[Start of section]

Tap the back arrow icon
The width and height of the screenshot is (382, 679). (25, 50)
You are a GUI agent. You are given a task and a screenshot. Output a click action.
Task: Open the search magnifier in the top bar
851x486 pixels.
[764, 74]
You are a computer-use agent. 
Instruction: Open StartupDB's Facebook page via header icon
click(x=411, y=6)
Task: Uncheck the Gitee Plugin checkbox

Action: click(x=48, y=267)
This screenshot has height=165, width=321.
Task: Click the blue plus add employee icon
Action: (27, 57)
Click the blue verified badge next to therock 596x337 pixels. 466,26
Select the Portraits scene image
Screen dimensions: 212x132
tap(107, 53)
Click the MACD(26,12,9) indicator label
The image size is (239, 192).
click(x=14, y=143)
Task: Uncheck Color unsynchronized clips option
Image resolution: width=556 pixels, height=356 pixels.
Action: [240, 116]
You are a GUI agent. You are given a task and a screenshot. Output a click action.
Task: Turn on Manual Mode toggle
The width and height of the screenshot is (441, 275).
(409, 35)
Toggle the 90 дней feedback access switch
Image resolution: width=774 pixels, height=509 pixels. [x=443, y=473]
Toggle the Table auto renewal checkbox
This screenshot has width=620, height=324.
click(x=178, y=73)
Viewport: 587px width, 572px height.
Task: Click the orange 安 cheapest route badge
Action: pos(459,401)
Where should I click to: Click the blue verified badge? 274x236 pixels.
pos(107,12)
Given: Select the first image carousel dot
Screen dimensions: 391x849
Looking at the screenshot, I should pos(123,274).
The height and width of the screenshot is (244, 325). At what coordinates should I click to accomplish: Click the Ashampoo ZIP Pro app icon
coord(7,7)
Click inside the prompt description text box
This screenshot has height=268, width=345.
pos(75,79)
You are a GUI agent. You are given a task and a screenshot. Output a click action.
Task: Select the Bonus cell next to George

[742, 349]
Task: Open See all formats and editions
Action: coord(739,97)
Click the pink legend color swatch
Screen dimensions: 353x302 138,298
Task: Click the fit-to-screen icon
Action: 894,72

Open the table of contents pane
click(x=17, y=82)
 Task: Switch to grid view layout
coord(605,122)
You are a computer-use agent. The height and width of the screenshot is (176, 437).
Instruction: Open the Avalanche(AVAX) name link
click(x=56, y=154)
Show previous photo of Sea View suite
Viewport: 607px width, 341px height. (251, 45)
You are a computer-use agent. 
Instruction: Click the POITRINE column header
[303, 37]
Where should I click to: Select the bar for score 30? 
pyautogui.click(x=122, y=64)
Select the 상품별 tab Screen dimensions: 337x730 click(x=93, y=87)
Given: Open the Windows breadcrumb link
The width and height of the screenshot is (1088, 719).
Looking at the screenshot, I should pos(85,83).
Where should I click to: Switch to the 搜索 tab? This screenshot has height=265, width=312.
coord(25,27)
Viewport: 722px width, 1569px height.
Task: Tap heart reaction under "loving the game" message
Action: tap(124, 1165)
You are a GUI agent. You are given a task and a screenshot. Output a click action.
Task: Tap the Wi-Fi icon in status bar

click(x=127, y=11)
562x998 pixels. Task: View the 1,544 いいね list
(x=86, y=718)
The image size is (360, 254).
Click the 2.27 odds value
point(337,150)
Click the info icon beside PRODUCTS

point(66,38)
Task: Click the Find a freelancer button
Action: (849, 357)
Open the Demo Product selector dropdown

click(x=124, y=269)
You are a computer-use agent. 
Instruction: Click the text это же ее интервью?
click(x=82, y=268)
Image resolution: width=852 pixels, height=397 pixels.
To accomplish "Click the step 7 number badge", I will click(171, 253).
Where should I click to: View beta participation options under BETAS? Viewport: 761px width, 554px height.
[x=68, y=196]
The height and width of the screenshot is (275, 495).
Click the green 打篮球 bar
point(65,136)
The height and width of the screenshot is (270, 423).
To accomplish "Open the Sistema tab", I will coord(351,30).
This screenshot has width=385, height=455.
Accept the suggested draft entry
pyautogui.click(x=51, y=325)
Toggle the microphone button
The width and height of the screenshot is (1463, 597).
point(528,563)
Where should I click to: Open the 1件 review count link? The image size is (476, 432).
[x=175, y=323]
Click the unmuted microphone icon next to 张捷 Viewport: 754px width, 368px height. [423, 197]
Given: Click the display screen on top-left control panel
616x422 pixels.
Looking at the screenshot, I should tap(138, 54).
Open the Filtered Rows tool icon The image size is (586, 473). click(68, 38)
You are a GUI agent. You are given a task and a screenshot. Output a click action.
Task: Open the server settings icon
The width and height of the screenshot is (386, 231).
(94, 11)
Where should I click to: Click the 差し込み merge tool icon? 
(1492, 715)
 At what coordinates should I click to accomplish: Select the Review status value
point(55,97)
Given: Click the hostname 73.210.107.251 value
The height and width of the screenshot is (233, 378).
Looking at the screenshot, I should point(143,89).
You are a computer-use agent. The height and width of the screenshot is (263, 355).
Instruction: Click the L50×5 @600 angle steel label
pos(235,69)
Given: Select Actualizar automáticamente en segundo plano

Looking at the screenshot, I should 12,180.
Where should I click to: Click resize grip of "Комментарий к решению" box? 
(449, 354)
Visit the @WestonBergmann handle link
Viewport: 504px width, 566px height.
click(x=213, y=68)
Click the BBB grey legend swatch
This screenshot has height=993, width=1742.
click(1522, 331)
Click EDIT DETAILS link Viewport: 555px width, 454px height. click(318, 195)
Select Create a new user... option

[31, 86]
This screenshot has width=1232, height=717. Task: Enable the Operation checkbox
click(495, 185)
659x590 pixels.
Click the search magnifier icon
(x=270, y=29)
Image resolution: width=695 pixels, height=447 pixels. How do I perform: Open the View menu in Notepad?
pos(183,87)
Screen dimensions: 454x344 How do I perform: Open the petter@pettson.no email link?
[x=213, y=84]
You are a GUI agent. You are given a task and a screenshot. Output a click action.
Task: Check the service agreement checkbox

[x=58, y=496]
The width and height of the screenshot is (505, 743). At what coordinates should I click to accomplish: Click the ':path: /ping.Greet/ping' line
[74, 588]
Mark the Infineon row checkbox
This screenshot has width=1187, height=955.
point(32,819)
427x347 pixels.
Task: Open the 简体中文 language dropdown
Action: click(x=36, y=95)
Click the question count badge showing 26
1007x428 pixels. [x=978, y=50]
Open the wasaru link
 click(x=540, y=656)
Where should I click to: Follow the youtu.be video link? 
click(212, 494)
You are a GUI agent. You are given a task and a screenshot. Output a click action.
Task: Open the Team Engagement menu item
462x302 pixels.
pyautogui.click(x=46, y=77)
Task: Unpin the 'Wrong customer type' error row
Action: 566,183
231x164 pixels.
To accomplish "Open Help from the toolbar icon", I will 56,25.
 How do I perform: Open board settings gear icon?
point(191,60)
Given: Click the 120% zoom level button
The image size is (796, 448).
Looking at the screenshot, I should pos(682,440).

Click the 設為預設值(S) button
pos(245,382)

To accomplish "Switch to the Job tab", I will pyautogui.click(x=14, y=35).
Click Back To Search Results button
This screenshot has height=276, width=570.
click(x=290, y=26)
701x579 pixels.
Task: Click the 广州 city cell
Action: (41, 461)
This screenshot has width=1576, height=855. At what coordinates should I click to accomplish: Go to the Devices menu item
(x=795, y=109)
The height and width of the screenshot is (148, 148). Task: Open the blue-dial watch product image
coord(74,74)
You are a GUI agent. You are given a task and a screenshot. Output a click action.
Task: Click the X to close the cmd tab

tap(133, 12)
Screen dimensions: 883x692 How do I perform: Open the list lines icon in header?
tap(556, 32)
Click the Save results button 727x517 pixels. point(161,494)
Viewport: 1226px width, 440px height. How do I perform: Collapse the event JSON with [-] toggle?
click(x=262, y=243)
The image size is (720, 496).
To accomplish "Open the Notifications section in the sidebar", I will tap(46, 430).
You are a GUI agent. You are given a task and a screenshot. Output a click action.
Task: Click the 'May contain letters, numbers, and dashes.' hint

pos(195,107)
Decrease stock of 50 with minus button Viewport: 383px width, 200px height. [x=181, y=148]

[End of section]

#### Exercise description:
Go through the records above and count every line that includes "will". Give the number and nothing else.

#### Answer for this exercise:
5